WORK TO BE COMPLETED ▸ Scan the entries below for "agent" and copy each line that holds it.

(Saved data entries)
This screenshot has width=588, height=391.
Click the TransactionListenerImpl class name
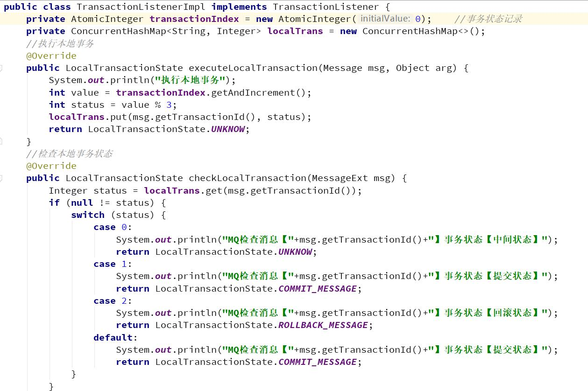[x=141, y=7]
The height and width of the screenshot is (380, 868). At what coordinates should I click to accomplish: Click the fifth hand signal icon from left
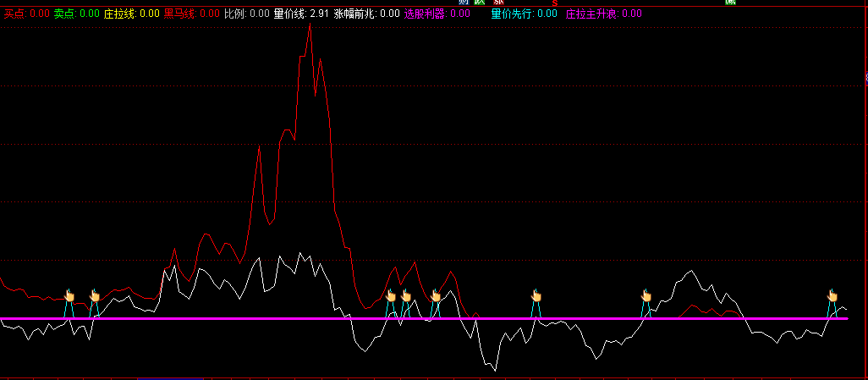[x=436, y=295]
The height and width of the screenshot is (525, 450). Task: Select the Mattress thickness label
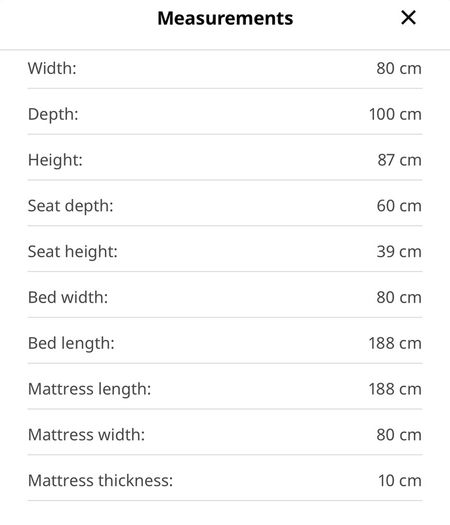coord(100,480)
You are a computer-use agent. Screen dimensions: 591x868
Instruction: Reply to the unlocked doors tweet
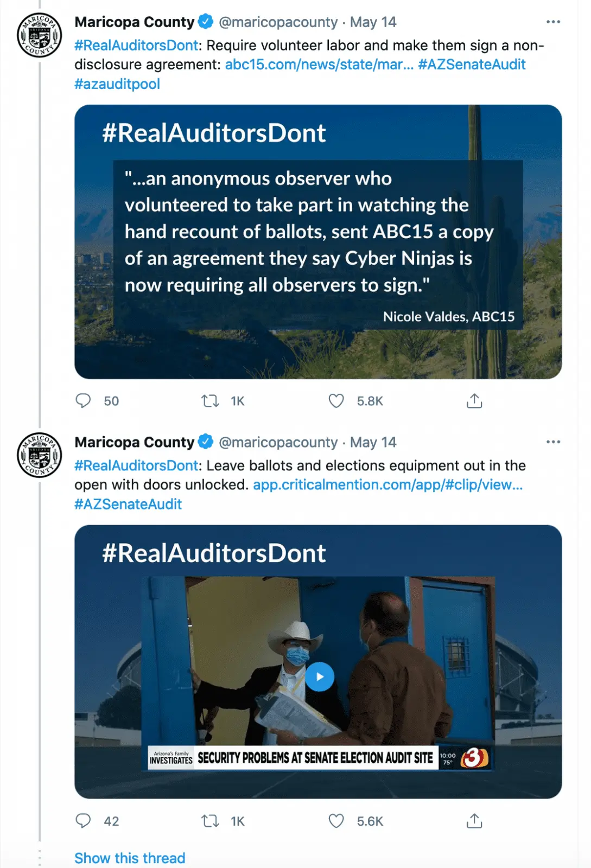point(83,821)
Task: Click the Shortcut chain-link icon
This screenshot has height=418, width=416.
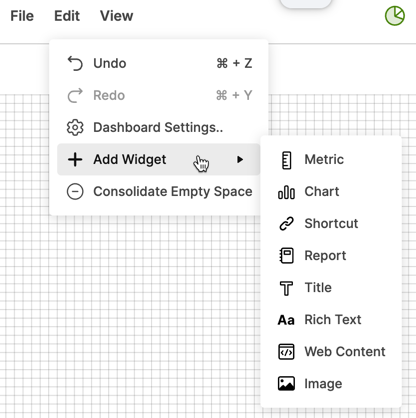Action: pos(286,224)
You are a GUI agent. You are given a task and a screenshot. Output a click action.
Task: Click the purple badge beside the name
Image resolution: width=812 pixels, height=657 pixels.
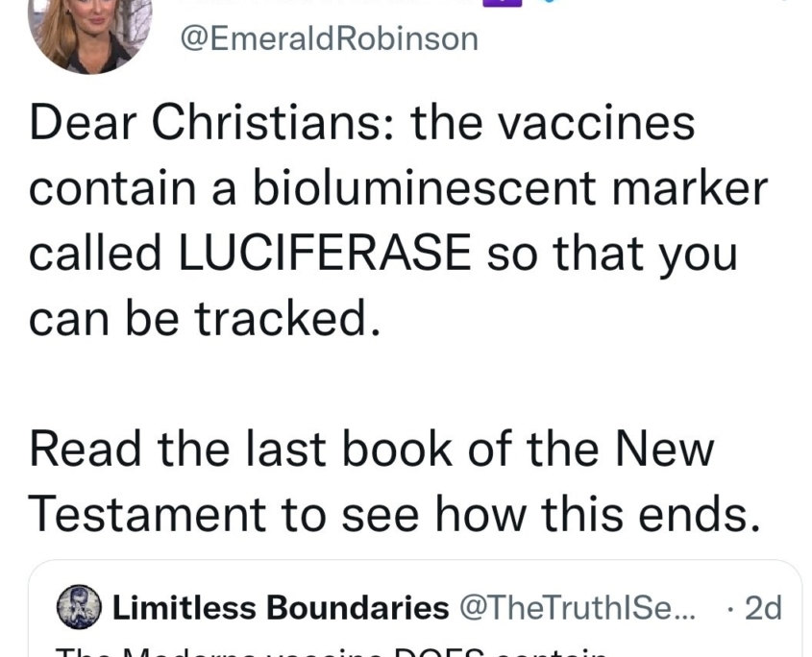(502, 3)
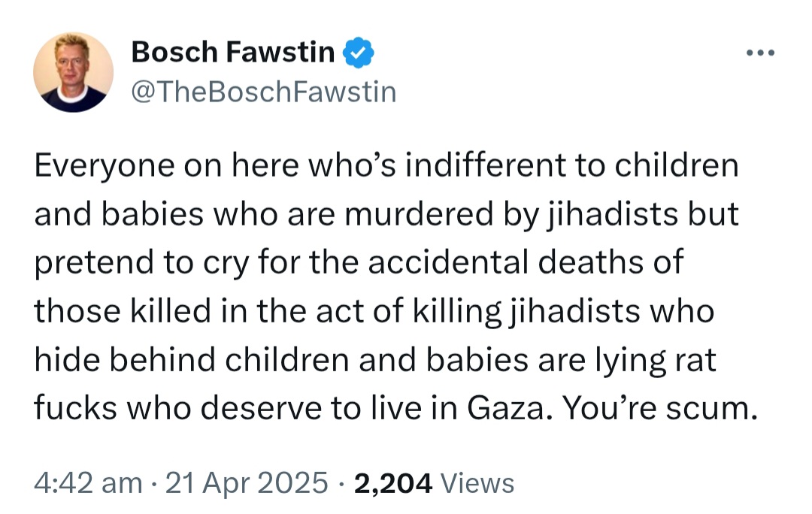Click the 2,204 view count number

point(393,483)
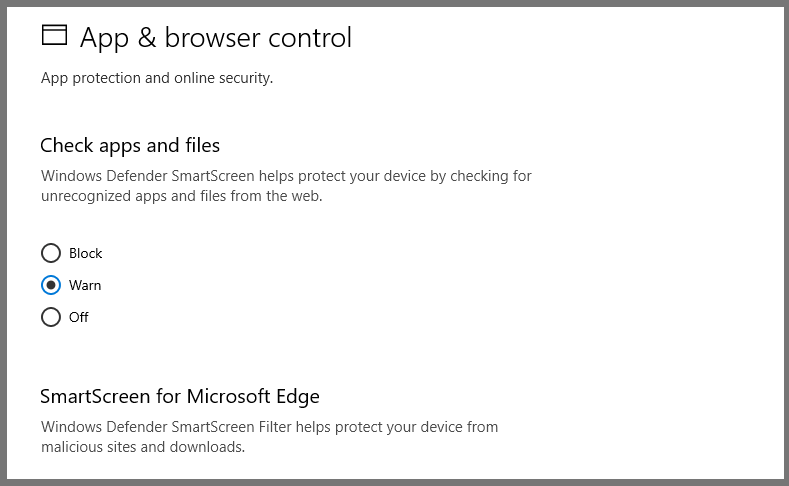Choose the Warn radio button
This screenshot has width=789, height=486.
[x=51, y=285]
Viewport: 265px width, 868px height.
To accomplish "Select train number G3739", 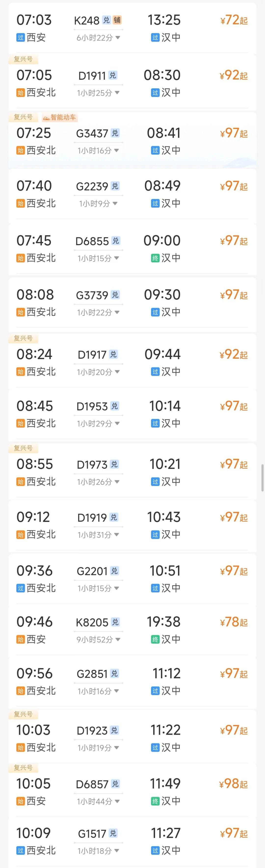I will (x=92, y=296).
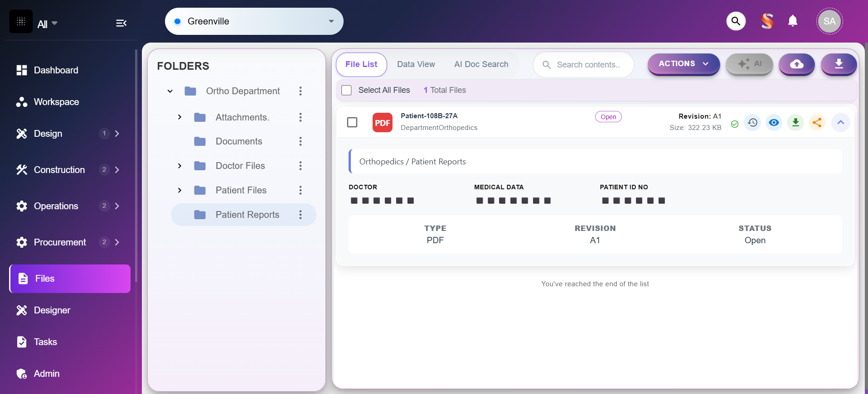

PROBLEM SOLUTION ▸
You are a computer-use agent. Screen dimensions: 591x868
You are a GUI agent. You are given a task and a screenshot. Output a click action.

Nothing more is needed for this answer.